When Genesis HealthCare announced last year that it may not make it in the following 12 months, you knew something had to be done. And then at the beginning of this year when its longstanding CEO, George Hager, departed, you knew that replacing one person with another was just not going to cut it. But perhaps it enabled the Board to move on what had to be done to salvage a desperate situation.
Late on Tuesday, Welltower announced that it has substantially exited its 10-year operating relationship with Genesis HealthCare. The move cannot be seen as much of a surprise considering Genesis’ “going concern” notice last year, multiple major write downs associated with Genesis-operated properties, and Welltower’s switch to cash-based reporting for lease payments from the struggling operator. In a press release, Welltower stated that the transactions would meaningfully de-risk its portfolio, which we can’t really argue.
To complete the exit, Welltower has entered into definitive agreements to sell 35 skilled nursing facilities for $500 million to a joint venture including Aurora Health Network and Peace Capital in which Welltower will retain a participating preferred equity position. Regional operators will take over management at the facilities.
Welltower also leases seven skilled nursing facilities, which it subleases to Genesis, but it agreed to transition operations of these properties into a new lease agreement with a regional operator. The REIT holds a bargain purchase option on the portfolio which can be executed in April 2023 and has entered into a forward sale agreement for the portfolio, valued at $182 million, with the Aurora Health Network JV that is intended to close simultaneously with the execution of the purchase option.
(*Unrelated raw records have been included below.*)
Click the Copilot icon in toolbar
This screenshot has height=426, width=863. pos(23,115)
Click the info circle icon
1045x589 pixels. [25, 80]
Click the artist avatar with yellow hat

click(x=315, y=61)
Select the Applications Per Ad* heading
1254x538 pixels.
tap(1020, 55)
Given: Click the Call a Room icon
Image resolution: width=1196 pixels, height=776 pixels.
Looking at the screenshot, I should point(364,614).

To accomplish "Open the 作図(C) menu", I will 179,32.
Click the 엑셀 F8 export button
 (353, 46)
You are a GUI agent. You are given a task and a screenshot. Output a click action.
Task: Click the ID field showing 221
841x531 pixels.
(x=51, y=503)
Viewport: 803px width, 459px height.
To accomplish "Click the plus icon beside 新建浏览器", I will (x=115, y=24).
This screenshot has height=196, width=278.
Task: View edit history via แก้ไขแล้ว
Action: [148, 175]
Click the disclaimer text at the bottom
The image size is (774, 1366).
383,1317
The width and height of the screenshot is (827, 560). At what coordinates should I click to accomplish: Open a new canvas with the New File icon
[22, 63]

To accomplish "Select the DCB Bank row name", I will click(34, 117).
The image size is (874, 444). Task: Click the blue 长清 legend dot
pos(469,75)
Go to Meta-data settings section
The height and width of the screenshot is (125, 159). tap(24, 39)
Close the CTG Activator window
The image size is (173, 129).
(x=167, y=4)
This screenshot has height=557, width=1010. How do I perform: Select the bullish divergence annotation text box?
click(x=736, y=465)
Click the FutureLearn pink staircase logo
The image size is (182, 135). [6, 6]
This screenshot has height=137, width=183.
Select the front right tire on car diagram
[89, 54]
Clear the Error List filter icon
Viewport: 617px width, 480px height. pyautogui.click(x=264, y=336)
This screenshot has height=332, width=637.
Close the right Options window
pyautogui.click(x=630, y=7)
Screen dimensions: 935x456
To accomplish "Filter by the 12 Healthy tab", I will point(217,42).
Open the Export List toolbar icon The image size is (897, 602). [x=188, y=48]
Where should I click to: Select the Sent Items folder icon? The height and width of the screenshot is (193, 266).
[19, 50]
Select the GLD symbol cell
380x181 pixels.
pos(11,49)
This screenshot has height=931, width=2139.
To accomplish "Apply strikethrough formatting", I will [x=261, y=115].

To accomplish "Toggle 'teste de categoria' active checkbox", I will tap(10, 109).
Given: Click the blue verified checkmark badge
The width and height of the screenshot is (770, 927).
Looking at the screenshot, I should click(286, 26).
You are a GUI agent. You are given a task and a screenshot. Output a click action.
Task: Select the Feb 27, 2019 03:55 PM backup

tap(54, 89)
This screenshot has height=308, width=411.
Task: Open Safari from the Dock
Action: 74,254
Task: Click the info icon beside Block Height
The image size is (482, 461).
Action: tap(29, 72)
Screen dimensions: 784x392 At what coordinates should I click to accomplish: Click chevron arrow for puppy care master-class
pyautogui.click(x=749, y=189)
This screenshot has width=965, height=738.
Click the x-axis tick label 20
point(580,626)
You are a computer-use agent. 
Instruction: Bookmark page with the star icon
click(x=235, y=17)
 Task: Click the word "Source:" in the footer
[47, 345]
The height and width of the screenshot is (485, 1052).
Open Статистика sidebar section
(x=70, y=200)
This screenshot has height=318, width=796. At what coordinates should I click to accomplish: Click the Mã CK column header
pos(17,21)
Welltower will also contribute nine purpose-built former “PowerBack” rehabilitation facilities, which provide short-term rehab care to a higher acuity patient population, into its 80/20 joint venture with ProMedica Senior Care at a total value of $292 million. ProMedica will take over operations at these locations. In a separate deal, Welltower’s joint venture with ProMedica will also divest 25 skilled nursing facilities in eight states for $265 million, or $82,000 per bed.
Welltower will pay Genesis a lease termination fee of $86 million upon the successful transition of all properties, which Genesis will then immediately use to repay indebtedness to Welltower. But upon achievement of certain restructuring milestones and capital infusion into Genesis by Aurora, Welltower will reduce Genesis’ indebtedness by an additional $170 million in exchange for increasing its equity interest in Genesis from 6% to 15% on a fully diluted basis. So, the relationship is not absolutely terminated, and Welltower hopefully be able to enjoy any operational upside as Genesis tries to recover from the pandemic.
The 51 facilities being divested by Genesis had a combined $640 million in revenue, but before the pandemic took its toll, and $79 million in cash rent.
On the capital side, ReGen Healthcare, LLC will make a $50 million debt investment in Genesis that will convert into a 25% equity interest on a fully diluted basis. ReGen has the option to make another $25 million debt investment exercisable no later than March 31, 2021, which if completed would take the ownership to 33.3%. A warrant exercisable for equity will be issued, which with all the debt conversions, would take ReGen’s ownership to 43%. As part of the agreement, ReGen has named two Board members replacing two others who have resigned. As part of the restructuring, Genesis will delist its shares from the New York Stock Exchange. Its shares will then trade in the OTC Pink Open Market (Pink Sheets).
The maneuvers took a $0.05 negative hit on Welltower’s normalized funds from operations on an annualized basis, and the transactions are expected to be approximately $0.16 per share dilutive to normalized FFO on an annualized basis. But Welltower will also have around $745 million of anticipated proceeds from the deals. We hope much of that finds its way into the M&A market. Difficult times result in difficult decisions, but we believe this was not a difficult decision to make, as the alternative was potentially disappearing as a company.
In initial trading, Genesis’ stock price dropped by 20% on heavy volume.